ボーカルのマット・ゴスとドラムのルーク・ゴスという双子の兄弟(だから「ブロス」)にベースのクレイグ・ローガンという3人組で人気を博したが、ファーストアルバムのあとにローガンが脱退。その後は兄弟ふたりで活動してたが、いかんせん顔のバリエーションが無いのが災いしてか人気は急に衰え、アルバム3枚でグループは解散。マットはソロシンガーとしてラスベガスを拠点に活動し、ルークは役者となって意外にもギレルモ・デルトロの作品によく出ていたりする。

そしてふたりの母親の死をきっかけに彼らは28年ぶりに再結成することになり、2017年夏におけるイギリスでの公演までの1ヶ月のリハーサル風景を追ったのがこのドキュメンタリー。個人的にはブロスって最盛期のときから全く興味なくて、ろくに聴いたこともなかったのですが、ネット上で「これはリアルな『スパイナル・タップ』だ!」というような評判を見かけたので観てみた次第。

ハゲてしまったルークのほうが苦労人っぽくて、どちらかといえば地に足のついたコメントをしているのに対し、マットはもっとアーティスト気取りでヘンテコな振る舞いをしていて、自宅の奇抜なコレクションを自慢するあたりはまさしく「スパイナル・タップ」でした:

イギリスでは「THE OFFICEのデビッド・ブレントのようだ!」と評判になったらしいが、さもありなん。マットはルークのドラミングにも変な口出しをしてくるし、何度か派手な口喧嘩をしているのも映像に撮られている。
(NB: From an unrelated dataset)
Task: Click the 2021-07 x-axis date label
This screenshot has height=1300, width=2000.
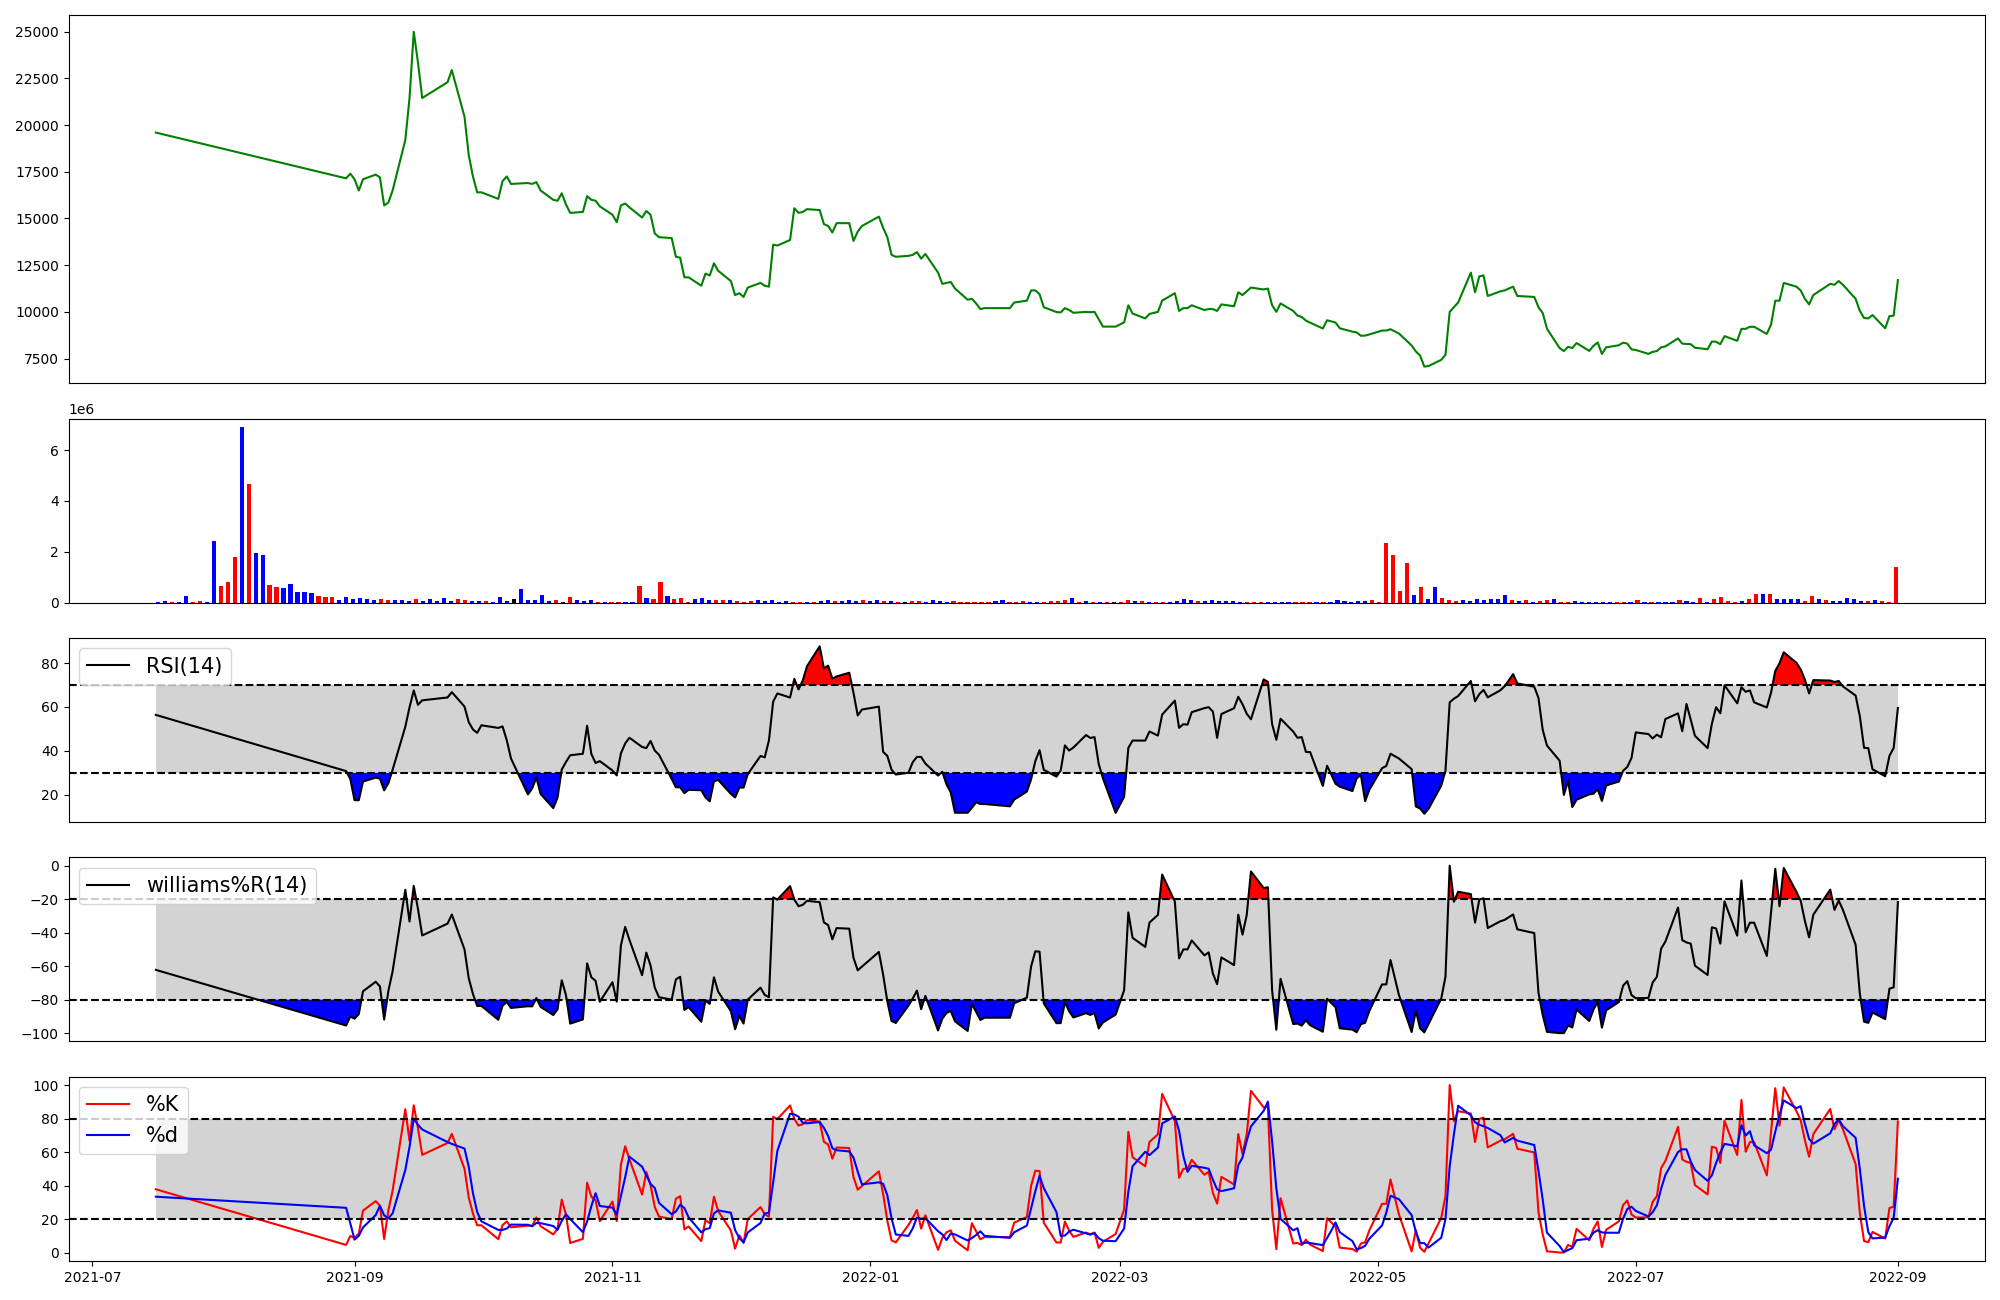Action: 93,1276
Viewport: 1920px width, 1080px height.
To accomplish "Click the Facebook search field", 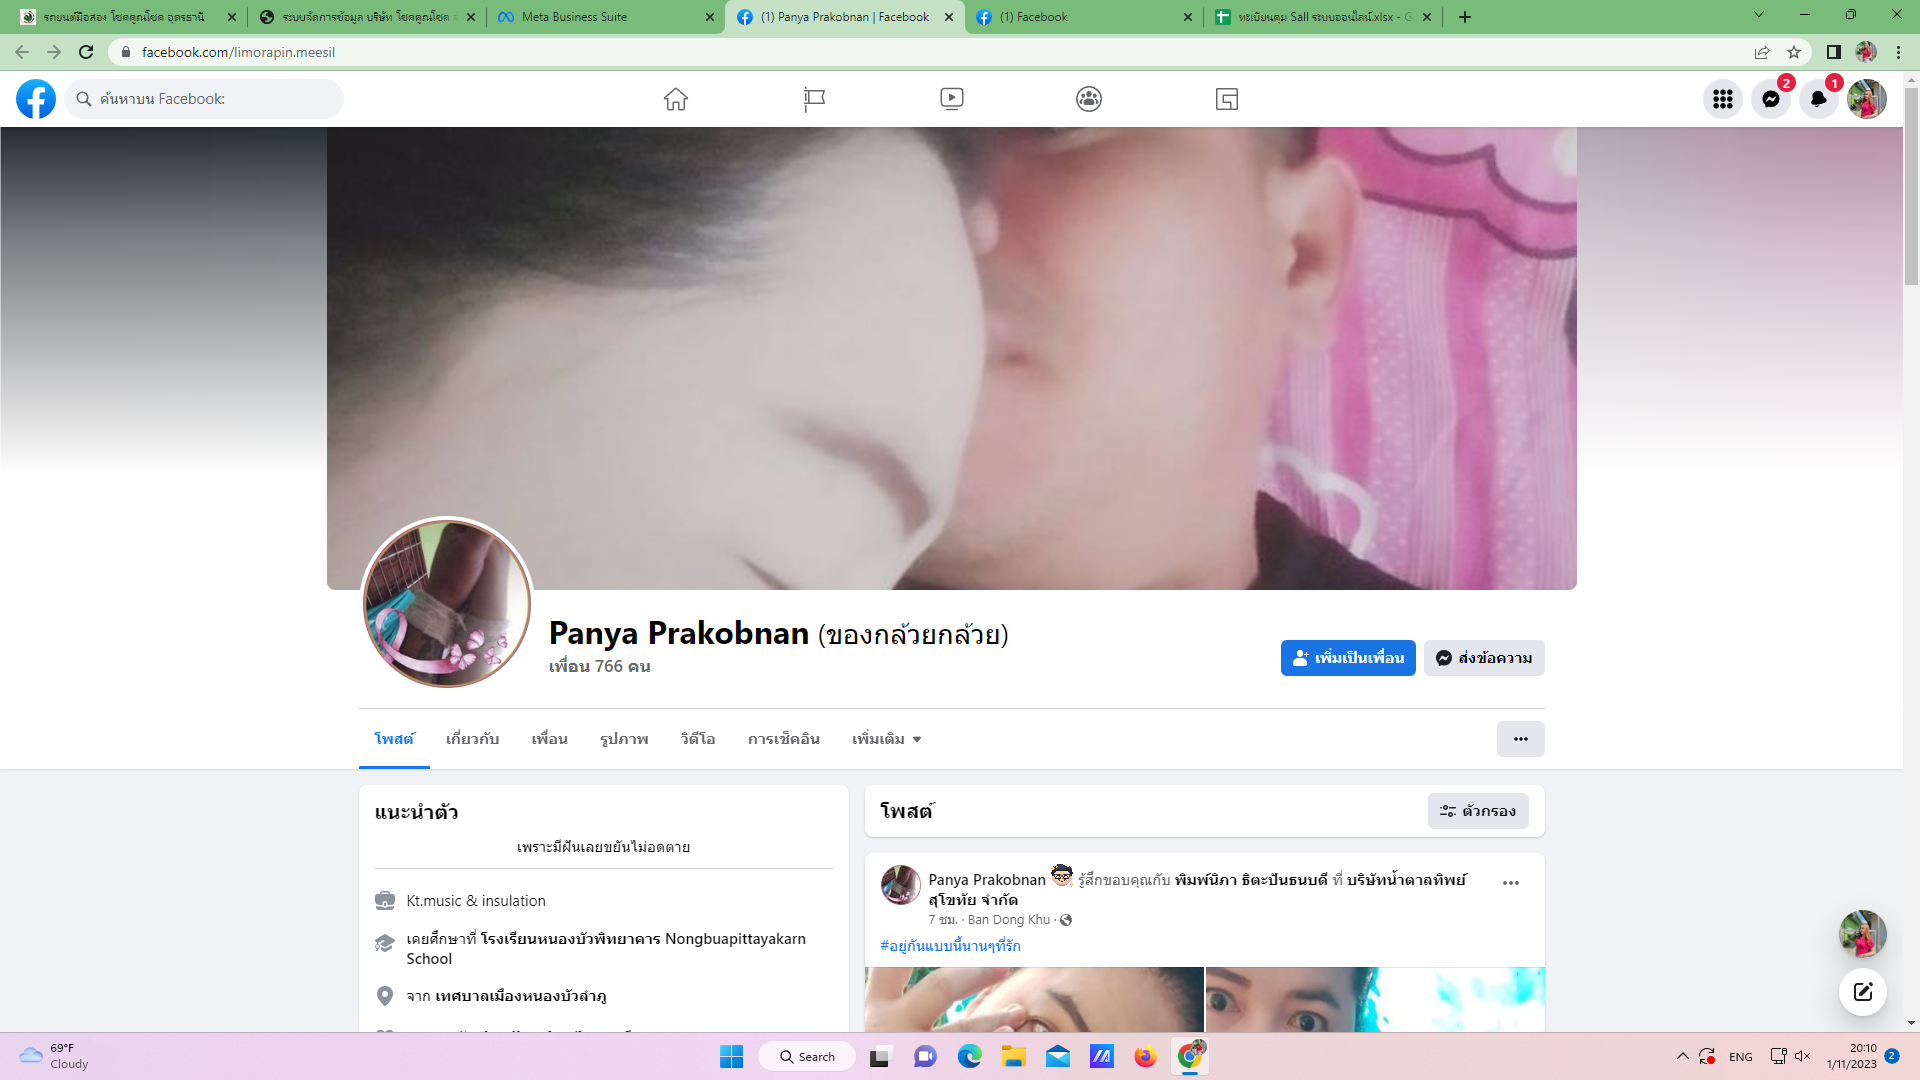I will pyautogui.click(x=205, y=99).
ふたりとも若くしてセレブになったせいか、なんかズレた発言が多くて「ローマは一日にして成らず、と云われるけど、俺たちにはローマほどの時間もないんだ」とか「俺は長方形で、ルークも長方形。ふたりが合わさって強固な正方形になるんだ」とかいった珍発言を真顔で連発してくるのですよ。「俺たちには価値があるのかな、という気にもなったりする。マット、俺の言うことが分かるか?」「いや」というやりとりが個人的には爆笑ものでした。

なお第3のメンバーであるクレイグ・ローガンは再結成に呼ばれておらず、ドキュメンタリーでも一切言及されていない。以前から彼がいちばんイケメンだとか音楽的に才能があるとか言われてたのだがなあ(実際、音楽業界の裏方として活躍しているらしい)。

またブロスのファンは「ブロセッツ」と呼ばれて全盛期は双子の実家に押しかけるほどの熱狂ぶりだったらしいが、いまでも熱心なファンは多いようで、オバさまたちが空港で出待ちをしてたりする。再結成コンサートのチケットも速攻で売り切れたらしく、最後は満員の観客の前でのコンサートで終了。人気の絶頂期をとっくに過ぎたグループが、トリにヒット曲「When Will I Be Famous」を持ってきて「僕はいつ有名になるのだろう〜?」と唄っているところに、何か残酷な皮肉を感じてしまいました。